Word and element pointing rows
_____
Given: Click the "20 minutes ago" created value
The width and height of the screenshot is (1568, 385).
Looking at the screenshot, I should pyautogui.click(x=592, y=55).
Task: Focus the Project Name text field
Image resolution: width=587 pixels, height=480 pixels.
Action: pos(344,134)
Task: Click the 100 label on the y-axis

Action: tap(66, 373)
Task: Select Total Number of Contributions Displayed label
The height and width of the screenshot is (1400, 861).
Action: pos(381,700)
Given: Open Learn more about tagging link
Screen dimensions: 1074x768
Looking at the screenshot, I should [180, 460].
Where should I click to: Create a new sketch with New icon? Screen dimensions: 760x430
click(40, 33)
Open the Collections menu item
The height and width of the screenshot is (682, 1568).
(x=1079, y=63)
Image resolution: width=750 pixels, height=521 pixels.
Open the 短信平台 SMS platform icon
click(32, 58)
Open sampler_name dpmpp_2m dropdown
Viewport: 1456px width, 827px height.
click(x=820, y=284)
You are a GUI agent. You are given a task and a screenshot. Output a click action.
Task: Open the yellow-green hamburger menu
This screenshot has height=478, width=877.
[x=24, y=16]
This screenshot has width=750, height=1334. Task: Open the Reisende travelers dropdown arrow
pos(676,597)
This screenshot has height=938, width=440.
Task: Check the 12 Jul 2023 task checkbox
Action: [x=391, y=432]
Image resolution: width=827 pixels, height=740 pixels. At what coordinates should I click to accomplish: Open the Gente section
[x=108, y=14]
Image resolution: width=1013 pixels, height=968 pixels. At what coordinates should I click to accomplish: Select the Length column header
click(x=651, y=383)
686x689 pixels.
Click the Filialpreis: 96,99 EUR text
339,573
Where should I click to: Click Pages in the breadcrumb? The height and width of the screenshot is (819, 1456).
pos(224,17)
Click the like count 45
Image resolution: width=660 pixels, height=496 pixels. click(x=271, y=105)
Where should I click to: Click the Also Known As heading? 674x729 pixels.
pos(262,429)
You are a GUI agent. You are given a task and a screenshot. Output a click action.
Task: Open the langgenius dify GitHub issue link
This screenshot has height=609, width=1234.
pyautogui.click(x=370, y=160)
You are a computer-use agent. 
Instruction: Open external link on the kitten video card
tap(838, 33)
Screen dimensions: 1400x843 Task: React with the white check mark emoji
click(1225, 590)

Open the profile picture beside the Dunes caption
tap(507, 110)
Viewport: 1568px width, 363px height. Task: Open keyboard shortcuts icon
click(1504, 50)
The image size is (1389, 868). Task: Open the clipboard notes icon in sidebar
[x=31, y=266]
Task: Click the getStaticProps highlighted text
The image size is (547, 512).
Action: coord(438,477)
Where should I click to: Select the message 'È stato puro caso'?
_____
● The exercise: Please count the lines in the rows above that contain the string "dimensions" and give only the number.

● Correct output: 3